I woke up thinking about ‘comingled feelings and states of mind’ in relation to the book writing I worked on yesterday.  Part of what I can so clearly see is that to my Borderline mother ALL her children, and in some important ways her husband also, were extensions of my mother herself.  In her writings she attributes thoughts, feelings, beliefs and needs to her children that CLEARLY in fact belonged to her.

She didn’t know the difference between her own self and her children.  Some could say we were all projections of one part or another of Mother’s internal state as she projected herself out onto us.  What really happened was that we were INCLUDED within her own mind-being-self without distinction except we had our own body and our own name.  As she contaminated OUR reality with HER reality we did become no more than ‘multiple parts of her own personality’ — for good (my siblings) or for ill (me).

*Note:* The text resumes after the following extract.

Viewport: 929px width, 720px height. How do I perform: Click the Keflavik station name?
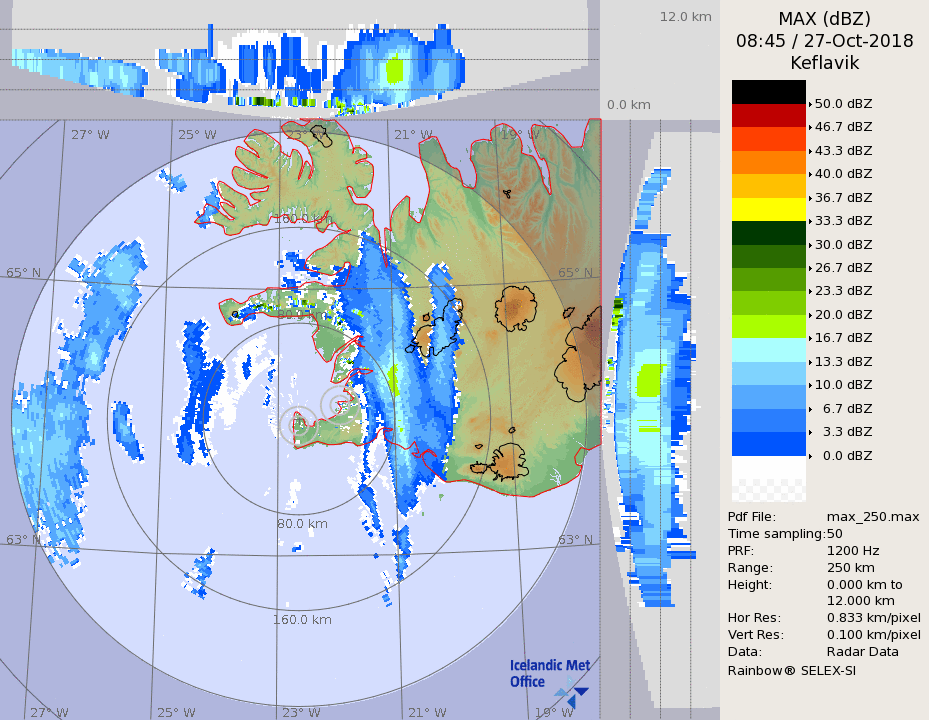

I am thinking this morning again about the ‘anger issue’ as I realize clearly that I wasn’t BORN into this world to be an angry, hate-full person.  If I allow those feeling states to swallow me up now — well, those are NOT me.  They are NOT who I was born to be although like every other human being I have the capacity to experience those states along with all the other shared human states.   But it is clear to me this morning that if my mother had NOT been so terribly sick she would have parented her children differently.  We would then have grown up being (as children and as adults) more truly who we were BORN to be.

I work on being that person I was born to be NOW — and I was not born to be an angry hate-filled person.  So I do choose not to be one — and for one reason or another I made that choice all along through the 18 years Mother so abused me.  As I see it now I didn’t even know then that I HAD the capacity to be angry at her.  I often think that by the time I reached my teen years if I had EVER felt my own anger to equal the trouble she caused me, I would have killed her.  That was the only available escape route open to me as a child.

NIX on murdering my mother, too!

I know my anger is available to me, but I don’t ‘go there’ and hope I never will.  At the same time I choose not to pick up hate and anger at her or at my father, I can focus on my own self in the middle of the hell I grew up in and realize that even then I was reaching from my own self-soul for SOMETHING else — and what I reached for was good.

I didn’t step off of my own path into my mother’s reality THEN and I won’t do it now.  That doesn’t mean that I am freed from the powerful affect that her words, her continual verbal, emotional, psychological, spiritual and physical abuse didn’t weasel its way into my brain-thoughts (cognition).  All of this DID not only change my physiological development so I could endure and survive that terrible trauma, it also changed the very foundation of how I THINK.

Working with Mother’s written words in the same book as I am writing my own story in is fascinating.  No child truly understands the world of parents — their stresses, their desires, etc.  But no parent has the right to usurp their children’s life like my mother did.  But it happened.  Now I work to find out more than I have ever  understood about what happened to me as this happened.

I might add here:  The level of severe infant and child abuse survivors of deeply disturbed Borderline Personality Disorder mothers know is beyond the current ability of most people to understand or comprehend.  It is critically important that we tell our stories!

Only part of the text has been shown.